I have about a 50/50 mix of SD and HD. 

However, I discovered that the Hard Drive corruption problem coincides with my receiver taking the L365 update. I had some timers recording HD shows last night around the time that L365 might have been downloading. Could that be it?


----------



## Ron Barry (Dec 10, 2002)

L365 did not spoll until about 2 hours ago... So I doubt it was on your box last night/


----------



## James Long (Apr 17, 2003)

skyviewmark1 said:


> However since nothing was on there that was terribly important, I just went ahead and told it to repair it.. Nothing really happened other than it went into a reboot and when it was finished all content was still there


So even though you said yes ("Delete Now") you didn't lose your personal content?


skyviewmark1 said:


> with the exception of the new TV Entertainment section was once again greyed out and no content available there when I hit the 3 key. Must have just deleted all that. Since my 625 still has all it's content under the TV Entertainment section, it must have been a delete of all that on my 622.


I'm wondering if the VOD section was the partition of the hard drive that needed rebuilding. Under option #2 "Movies on Demand" are the movies listed available to rent? (No need to rent them, just look for the rent buttons.)


----------



## Ron Barry (Dec 10, 2002)

And look for the movies that are rentable. You should be able to get a list of them. If they disappeared that could be what happend.


----------



## Todd H (Aug 18, 2006)

Got the same message this morning around 6:30 AM when I turned it on to watch the news. I clicked the Delete Now button and the box restarted. The only thing that appears missing are the VOD movies (no big loss). BTW, I always turn off my receiver when I go to bed.


----------



## RobR7 (Jan 23, 2006)

So is it fair to say its just the VOD section that gets wiped?


----------



## raygr (Apr 21, 2005)

I just got this message for the first time today sometime between 3pm-8pm. version L365. Interesting that everyone has started seeing this today. Recording mix of HD and SD. No off-air.


----------



## brettbolt (Feb 22, 2006)

Ron Barry said:


> L365 did not spoll until about 2 hours ago... So I doubt it was on your box last night/


I reset the 622 around 11:30 AM Pacific Time. A few hours later I called DN and they had me check the version. I went to the System Information and it said "L365". He was surprised that I had it and not L363. Maybe some got it earlier?

Also, the release of L365 and the appearance of the disk corruption on multiple systems is highly correlated.

Another possibility - did DN sent a special command in preparation for L365? Maybe some kind of disk data integrity test. And what happened to L364?

If the problem really was L363, then why did the corruption problem happen all of a sudden to so many people today?

Just trying to find an explanation for what happened today. Would be nice to hear the official word from DN.


----------



## James Long (Apr 17, 2003)

L365 didn't go out until around 6:30pm EDT (3:30pm PDT).

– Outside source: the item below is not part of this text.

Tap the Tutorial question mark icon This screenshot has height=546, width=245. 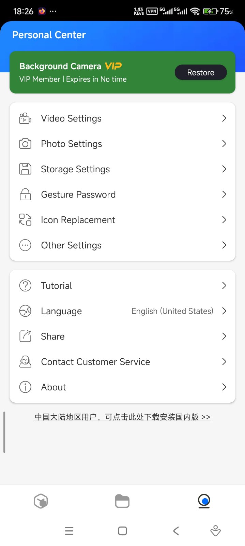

What happened to L364? Good question. Verison numbers are not always sequential but usually when they skip there is a reason (such as the number has already been used - even for another model of receiver).

It's possible something went wrong with the VOD TV Entertainment downloads or a VOD movie download that the system didn't like. E* only just got the TV Entertainment downloads working. I really doubt if it was version related since L363 was out a week before the issue was seen. If I had to point the finger, it would be at the new content. But I, like anyone, would just be guessing.

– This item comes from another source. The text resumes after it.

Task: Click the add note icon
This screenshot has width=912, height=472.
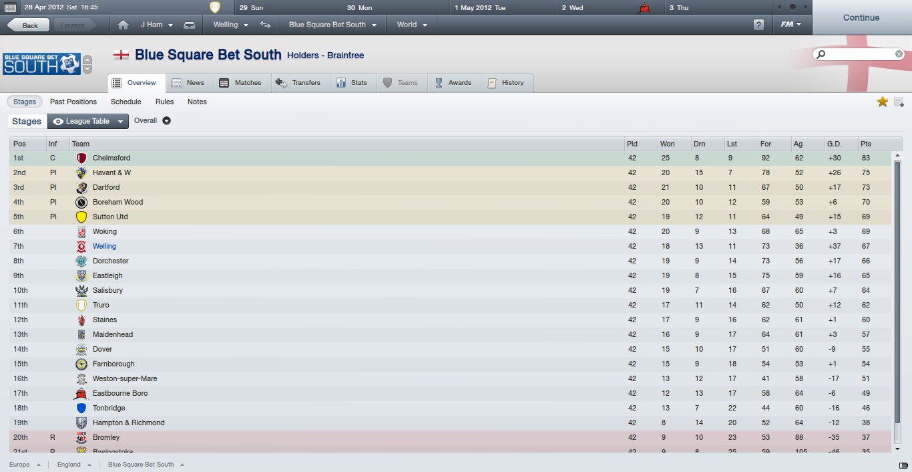Action: point(899,102)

Of course after eliminating the software the guessing gets easier.


----------



## Ron Barry (Dec 10, 2002)

I looked back and Duncan seems to be the earliest and his post indicates 11am west coast time. I am pretty sure L3.65 was not out yet. 

I have to tend to be leaning towards James that this might be content related on the VOD rather than version related. Time will tell because as more and more L3.65 folks report it will be interesting if more people see it. 

As for L3.64.. Who knows.. Version often do not just increment by one and I would not read into that a L3.64 reached the wild.


----------



## jcraigcx (Aug 21, 2006)

I got this message for the first time yesterday morning. I didn't have anything on the drive that I really needed, so I told it to go ahead and delete. The box reset but left all recordings in tact.

When I got home from work late last night and went to watch Earl and the Office, I'm now getting TONS of really bad picture break up in the recorded shows. This has never happened before and I'm very suspicious that the two events are related. I went back and watched some of the recordings from before the "corrupt hard drive" message and those appear to be fine.


----------



## gsarjeant (Sep 15, 2006)

Ron Barry said:


> I have to tend to be leaning towards James that this might be content related on the VOD rather than version related. Time will tell because as more and more L3.65 folks report it will be interesting if more people see it.


I'm not sure if this is related, because I haven't yet seen this message, but I did have some initial weirdness with my VOD content. The first night, when we only had the Friday Night Lights clip, I actually had it show up twice under TV Entertainment. One instance was 22 minutes, the other was the full length. So it looks like it's at least possible to end up with some malformed VOD content, and perhaps that can trigger this message in some cases (though it didn't for me at the time).

EDIT: I should mention that this only lasted for that night. Once the Deperate Housewives thing came down, everything was hunky-dory again.


----------



## Mark Lamutt (Mar 24, 2002)

For what it's worth, 2 things from me here, neither of which will help tremendously...

I've never seen the corruption message, but I have a suspicion as to what's causing it. I hope to be able to confirm it today with the engineers.

What happened to L3.64? Software versions routinely get skipped when a production build is made from a beta version, and then that beta version is scrapped before release.


----------



## pjm877 (Apr 27, 2003)

I got that message, but get this: it was a new replacement 622 for the other one that the HDMI had issues (to put it family friendly way). 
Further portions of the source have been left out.